The rationale behind DNV GL’s latest paper ‘Making Renewables Smarter: The benefits, risks, and future of artificial intelligence in solar and wind energy’ is the growing use of AI – which it forecasts to be a $3 trillion market by 2024 – across all industry, and its current and future potential to speed up processes in multiple areas of renewable energy deployment.
The report focuses on the downstream sector, and notes that wind and solar plants have already benefited from widespread deployment of sensor technology and data analysis. “We expect the installation of more sensors, the increase in easier to use machine learning tools, and the continuous expansion of data monitoring, processing and analytics capabilities to create new operating efficiencies,” states Lucy Craig, Director of Technology and Innovation at DNV GL.

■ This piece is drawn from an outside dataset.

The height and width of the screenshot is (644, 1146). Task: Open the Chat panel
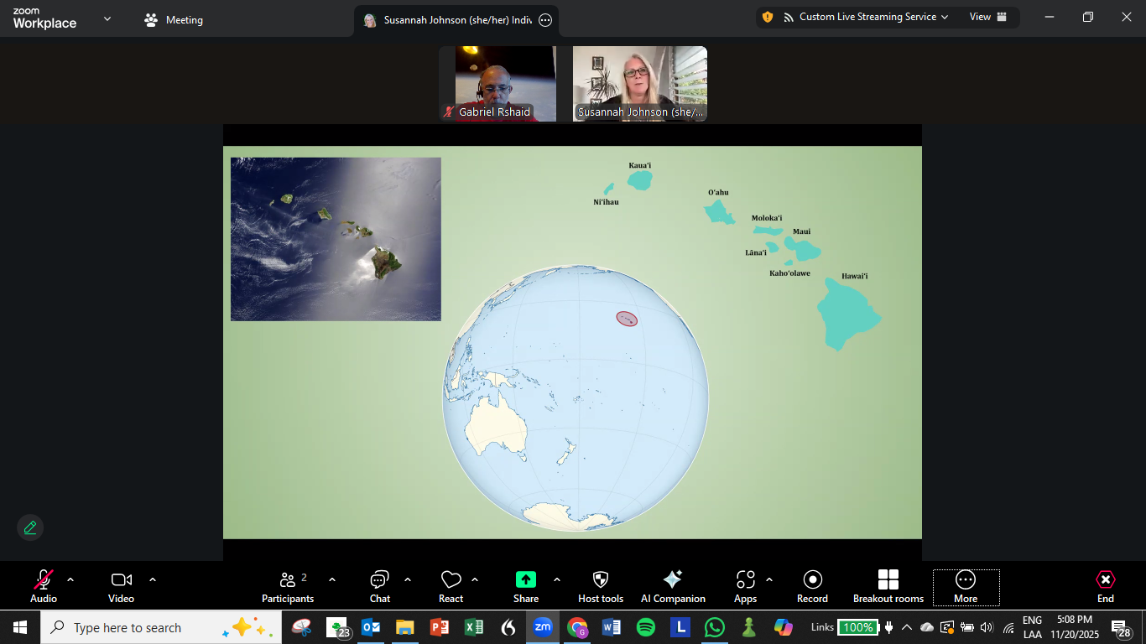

The paper expects solar and wind to reap further benefits of AI in the areas of inspection and troubleshooting – where ‘autonomous drones with real time AI supported analysis’ and ‘crawling robots that can get close to a structure’s surface, enabling technologies such as microwave and ultrasonic transmission, which can be used to penetrate structures and reveal faults in materials’ will bring benefits.
Planning and due diligence is another area which DNV GL says can benefit from increased use of AI – “planning and analysis that today might require many human hours and thousands of documents can be reduced by an enormous factor in the future, and even enhanced.”
DNV GL even goes so far as to talk about a future where construction of wind and solar plants is fully automated and carried out by ‘autonomous driving robots, which can in future build entire onshore wind or solar farms: parts of a wind turbine or a solar array are transported from the factory by self-driving lorries, unloaded by another set of robots, attached to the foundations that yet other robots have dug and filled, and pieced together by a final set of robots and drones.’
In spite of all this potential, DNV GL notes the risks of such approaches, and the danger of overreliance on AI in place of the deep knowledge required to manage such a system. “For most players in the renewables industry,” states DNV GL’s press release, “building artificial intelligence systems that are stable, progressive and reliable requires sets of knowledge and data from across many different projects.”